How to complete this task: Nothing beyond the line containing "Given: Click the magnifier icon in こだわり field" is to be printed; print exactly each line from the start of the records below through that line, leaving out pictures.

[Collected data]
_____
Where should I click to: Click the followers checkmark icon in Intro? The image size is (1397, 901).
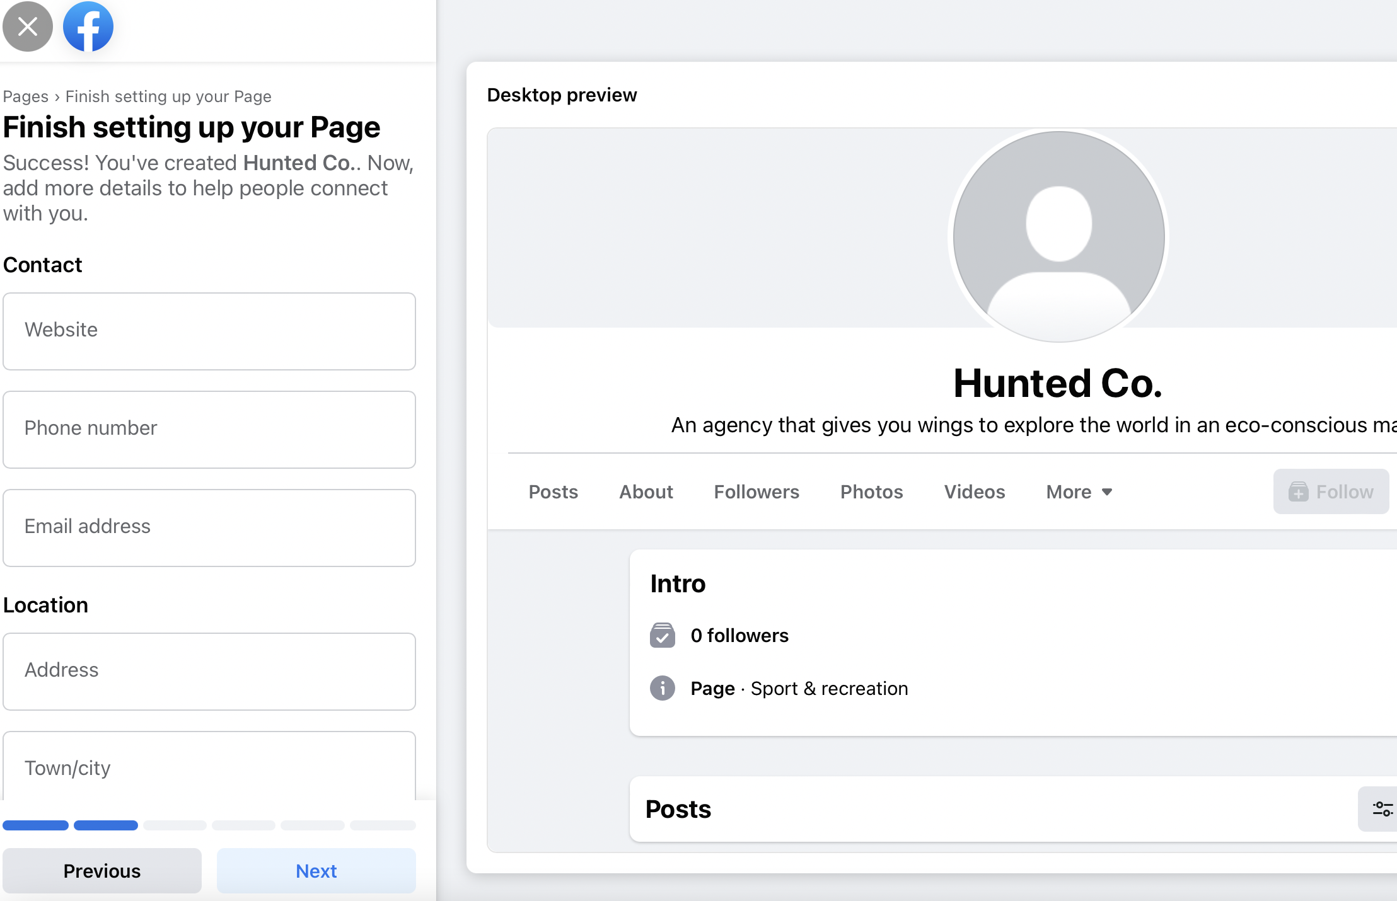[663, 635]
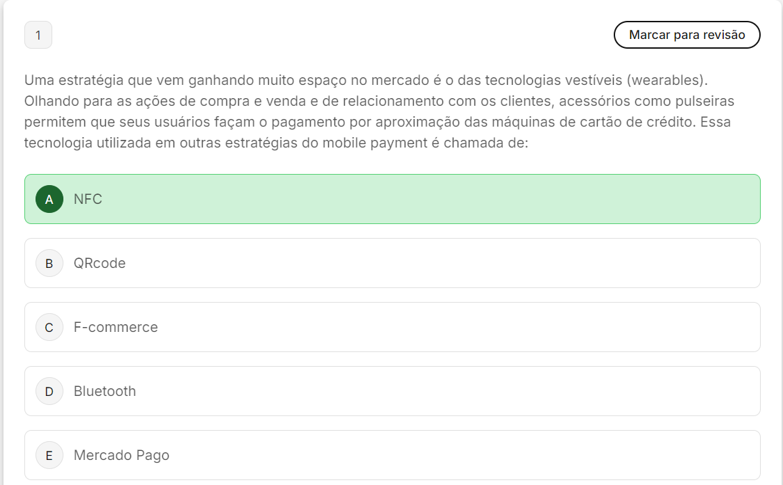The width and height of the screenshot is (783, 485).
Task: Pick the letter D circle badge
Action: pyautogui.click(x=49, y=391)
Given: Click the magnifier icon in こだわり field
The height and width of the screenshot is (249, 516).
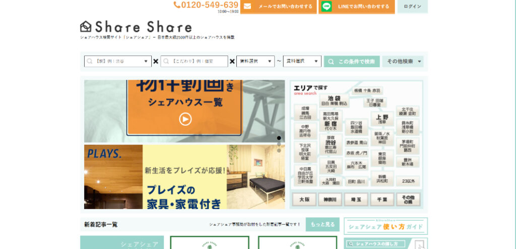Looking at the screenshot, I should tap(166, 61).
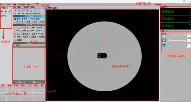Click the 开始 start button
Viewport: 191px width, 102px height.
coord(4,16)
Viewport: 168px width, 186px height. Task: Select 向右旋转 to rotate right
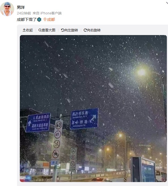(92, 30)
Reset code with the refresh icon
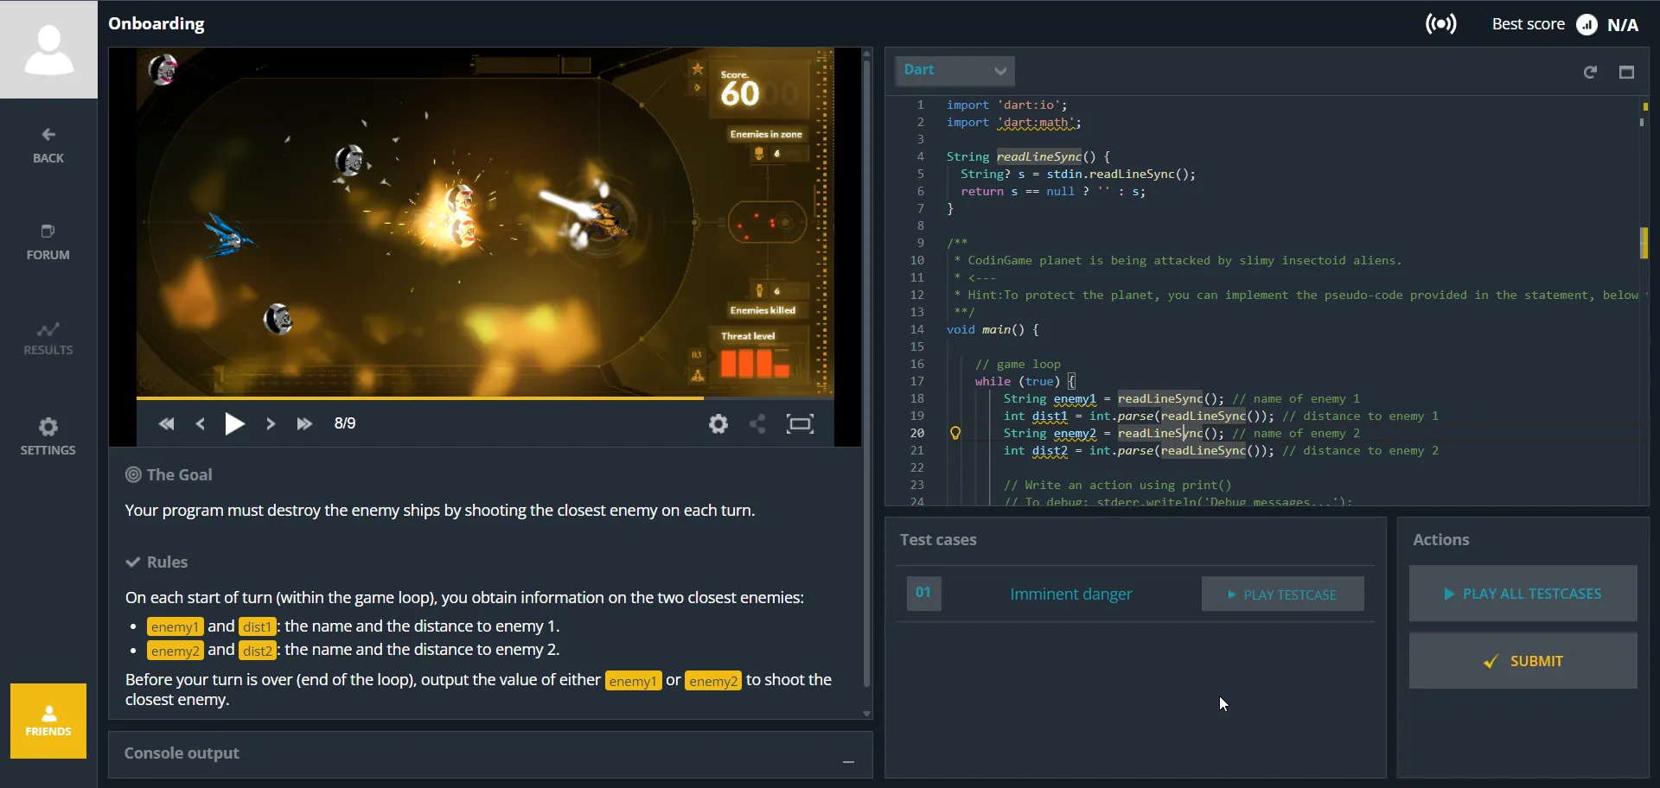Image resolution: width=1660 pixels, height=788 pixels. (x=1590, y=73)
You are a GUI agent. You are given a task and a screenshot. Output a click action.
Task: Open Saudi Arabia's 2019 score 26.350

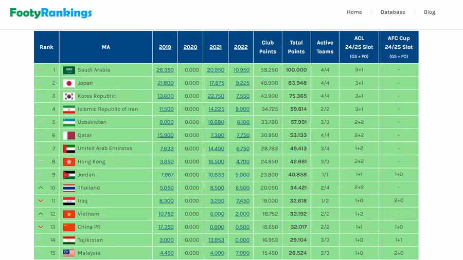click(165, 70)
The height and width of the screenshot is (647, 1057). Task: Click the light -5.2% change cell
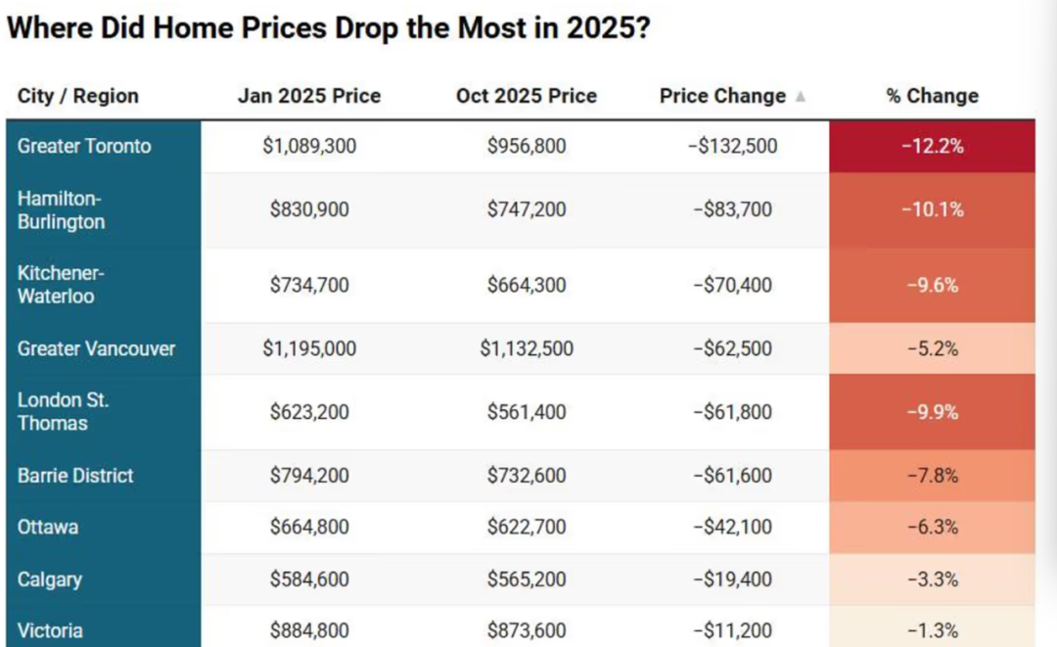coord(932,348)
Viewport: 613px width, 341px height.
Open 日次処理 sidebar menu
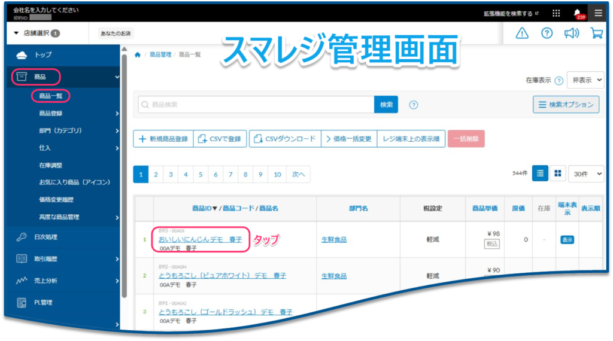45,237
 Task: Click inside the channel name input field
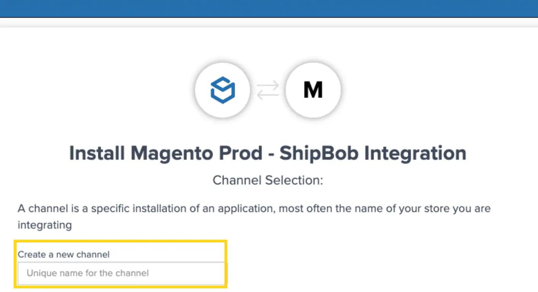coord(121,273)
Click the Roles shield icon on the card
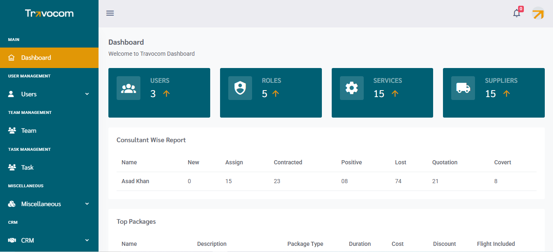This screenshot has width=553, height=252. tap(240, 88)
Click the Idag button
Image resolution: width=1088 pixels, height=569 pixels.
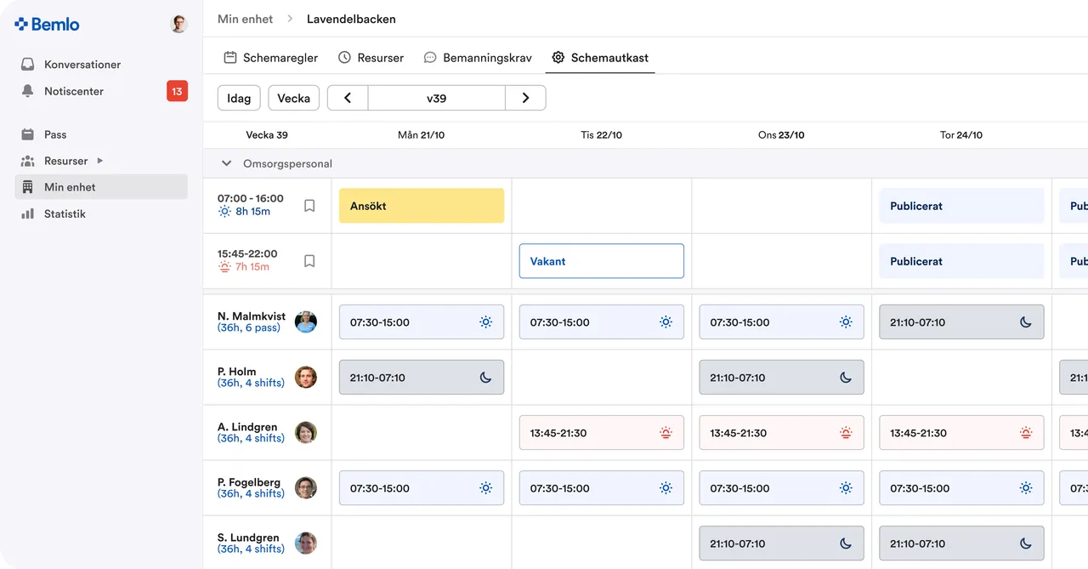click(x=239, y=98)
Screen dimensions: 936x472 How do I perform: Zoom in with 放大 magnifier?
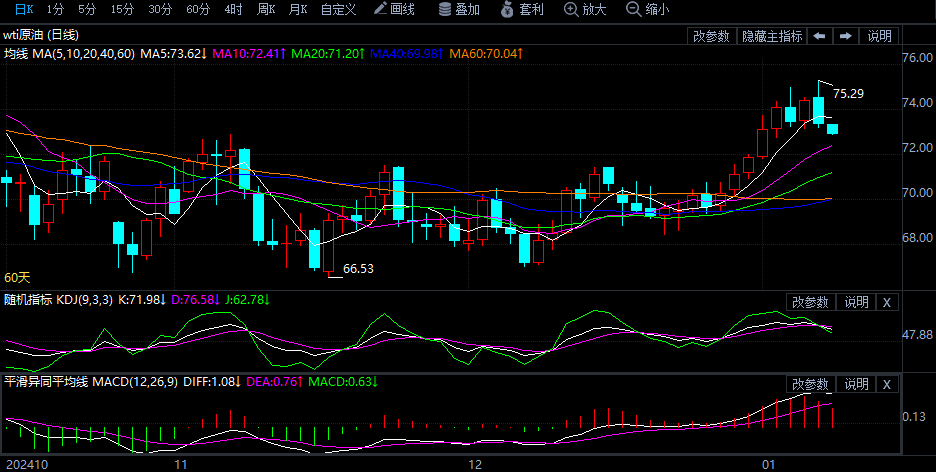pyautogui.click(x=584, y=9)
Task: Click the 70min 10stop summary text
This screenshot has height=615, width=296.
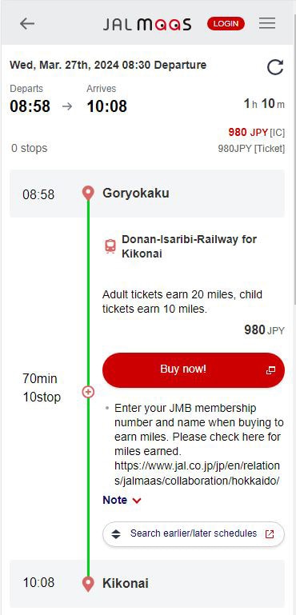Action: click(x=42, y=388)
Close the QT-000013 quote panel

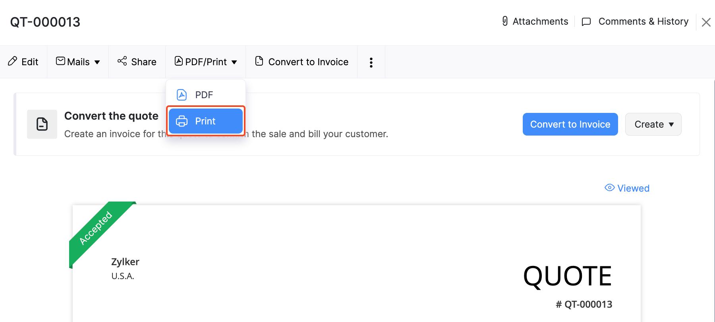coord(706,22)
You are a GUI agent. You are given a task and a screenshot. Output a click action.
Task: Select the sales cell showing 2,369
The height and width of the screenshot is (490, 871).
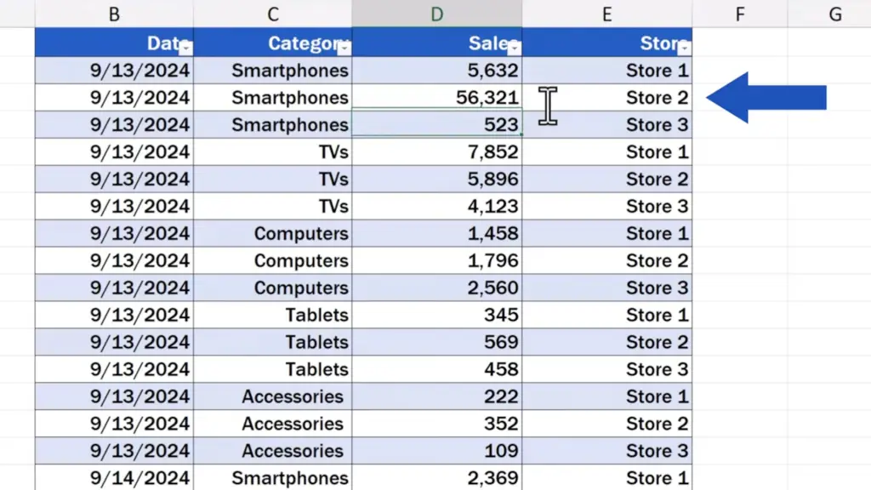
_____
Answer box:
Where should I click to: Click the followers checkmark icon in Intro? The image size is (1397, 901).
[663, 635]
The width and height of the screenshot is (783, 485).
Task: Pick the letter D circle badge
Action: pyautogui.click(x=49, y=391)
Given: Click the magnifier icon in こだわり field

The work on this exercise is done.